You will have to use the Solidigm P41 Plus SSD to explore the new 2.0 driver, as it is the only SSD that currently fully supports the complete functionality. The Solidigm P44 Pro, Intel 665p, and Intel 670p are also supported by the driver, but lack the Fast Lane feature. Solidigm intends to add these features to future drives. Solidigm claims this is a firmware limitation but it may be due to needing something like the P41 Plus’s unique SLC cache configuration. The Intel 660p is not officially supported at all, despite using the same controller as the 665p.

It’s true that software is often an afterthought with SSD design, although Microsoft’s DirectStorage API has encouraged some interest, and Solidigm’s driver fully supports it. Solidigm is also excited about the Synergy 2.0 software improvements, assuring us it has real-world benefits that may not always show up on synthetic benchmarks. The long-term intention is to improve this software over time while developing better hardware products. As such, additions to the Toolkit are forthcoming and the driver will see further optimization.

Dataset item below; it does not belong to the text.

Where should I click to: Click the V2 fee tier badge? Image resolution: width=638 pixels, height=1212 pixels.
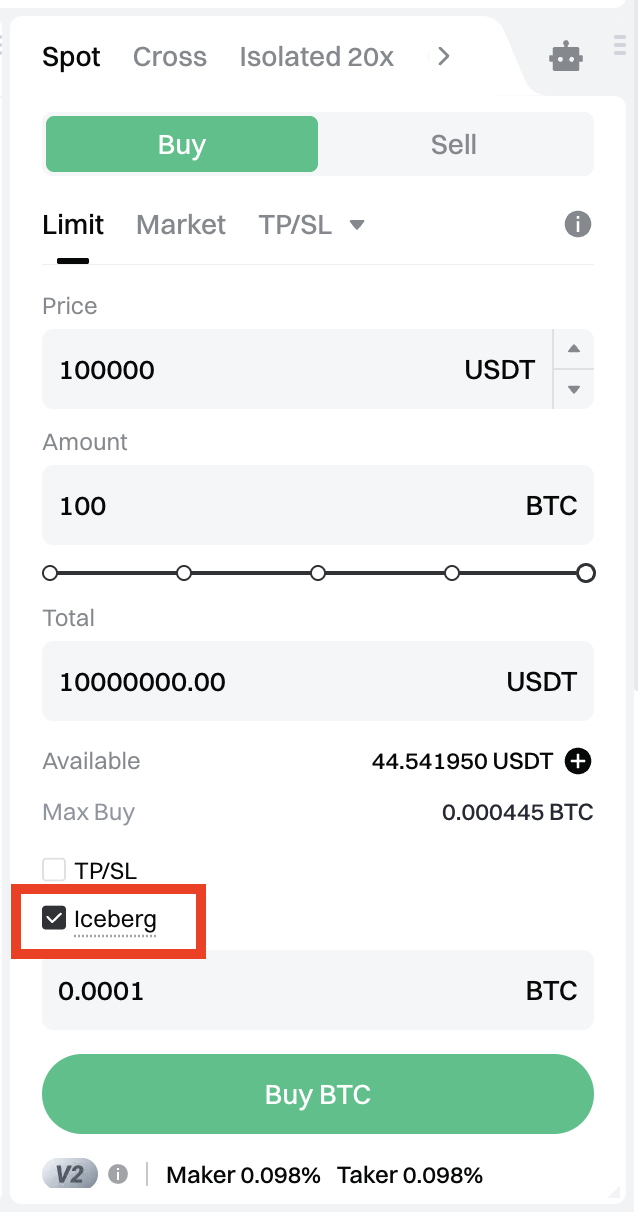69,1174
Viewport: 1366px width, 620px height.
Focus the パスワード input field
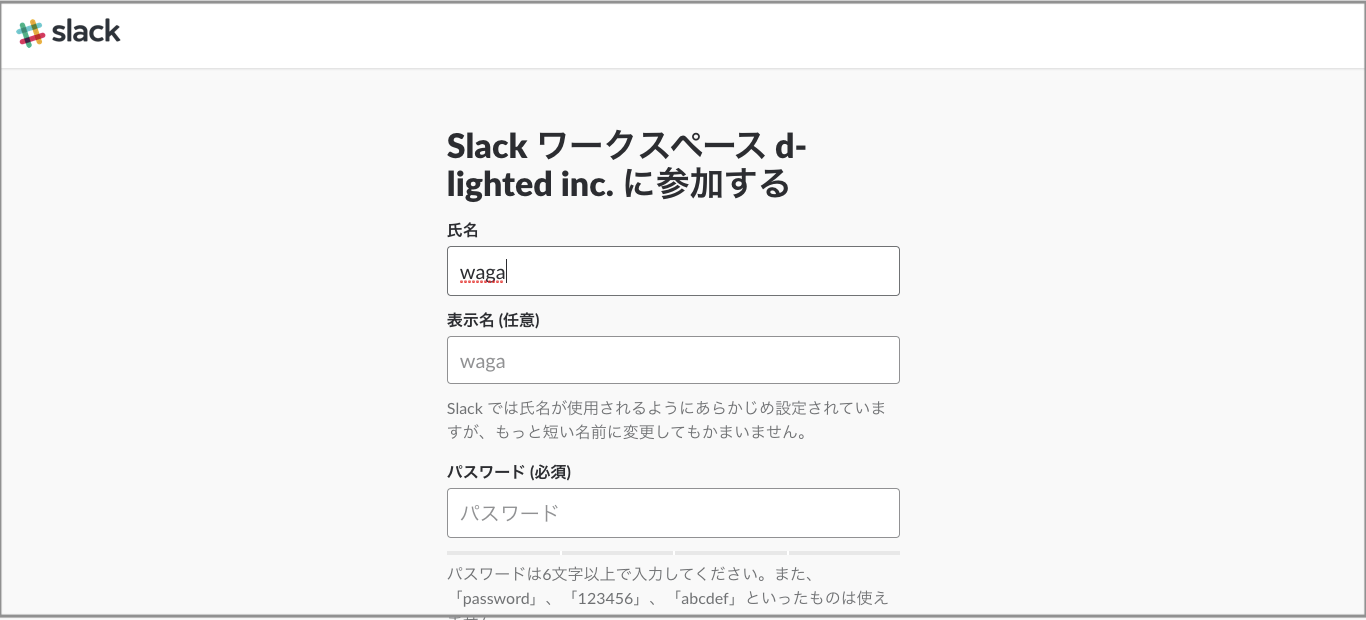coord(673,513)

Getting more out of your device is always a good thing, so we are excited to see what Solidigm's new software brings to the table. You can download Solidigm’s 2.0 software on its website and begin using it today. Meanwhile, we're working on our own series of tests to characterize performance. Stay tuned. 

Shane Downing
Freelance Reviewer

Shane Downing is a Freelance Reviewer for Tom’s Hardware US, covering consumer storage hardware.

  • DMW888
    I just installed a fresh win 11 on my new P44 Pro 1tb then had a look at their software.

    Synergy seemed rather useless considering their Storage tool app has nearly the same functionality, albeit without the fancy UI and 'Fast Lane', 'Clear Write Cache' setting options.

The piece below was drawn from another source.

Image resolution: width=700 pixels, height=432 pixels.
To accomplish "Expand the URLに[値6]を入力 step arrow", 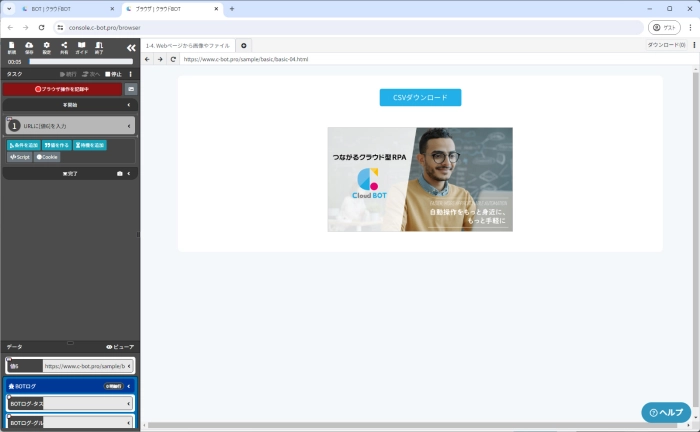I will (x=128, y=126).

    Both these options were unavailable to me however for whatever reason so I just kept Storage tool.

    Message was "This operation can't be performed on this drive"
  • bit_user
    Hmm, I like the host-managed caching. It would be nice if it let you "pin" certain files and directories to the cache, which would essentially prioritize them (but, they'd still have to get demoted to slower storage, as the drive's capacity nears full).

    As for other stuff like smart-prefetch and posting writes from less-utilized CPU cores, those are optimizations I'd rather see the OS do. That's easier for the latter, but smart-prefetch fits in with host-managed caching because you need to store additional usage data to support it, which could be tricky if it's not built right into the filesystem.

    Thinking about it some more, it seems like host-managed caching could be a standard NVMe thing. It wouldn't be supported across all drives, but it seems like you could add some advisory bits in the NVMe protocol that would enable cross-vendor implementations. That would enable the host management part to be handled by the OS, as well.
  • thestryker
    A lot of what they're doing, and trying to do (gleaned from the L1T interview) is stuff that could be baked into the OS and/or be part of NVMe standards. It seemed like when the team worked at Intel there wasn't any interest from management to take any swings at improving things from the software side (if anyone isn't aware this team is the Intel NAND/storage team). I think a lot of optimizations will be very important as the industry tries to move beyond QLC to drive their costs down further.

    Here's the L1T interview for anyone who didn't come from the other storage thread: 8YBeriMsDS0View:
  • bit_user
    thestryker said:
    I think a lot of optimizations will be very important as the industry tries to move beyond QLC to drive their costs down further.
    As you're probably aware, the capacity yielded by packing more bits/cell increases 1/x. So, you only get 25% more capacity by going to 5 bits per cell, yet you're cutting in half the voltage difference between two states, making it much more prone to noise and dramatically reducing power-off data retention time. Plus, you need more error-correction overhead, which should even cut down that 25% figure by a little bit.

    In other words, I sure hope the industry doesn't go to 5 bits, but that will probably happen for at least bottom-tier consumer flash. The only good thing about it is the improvements in cell design that enable PLC should also benefit lower-density NAND.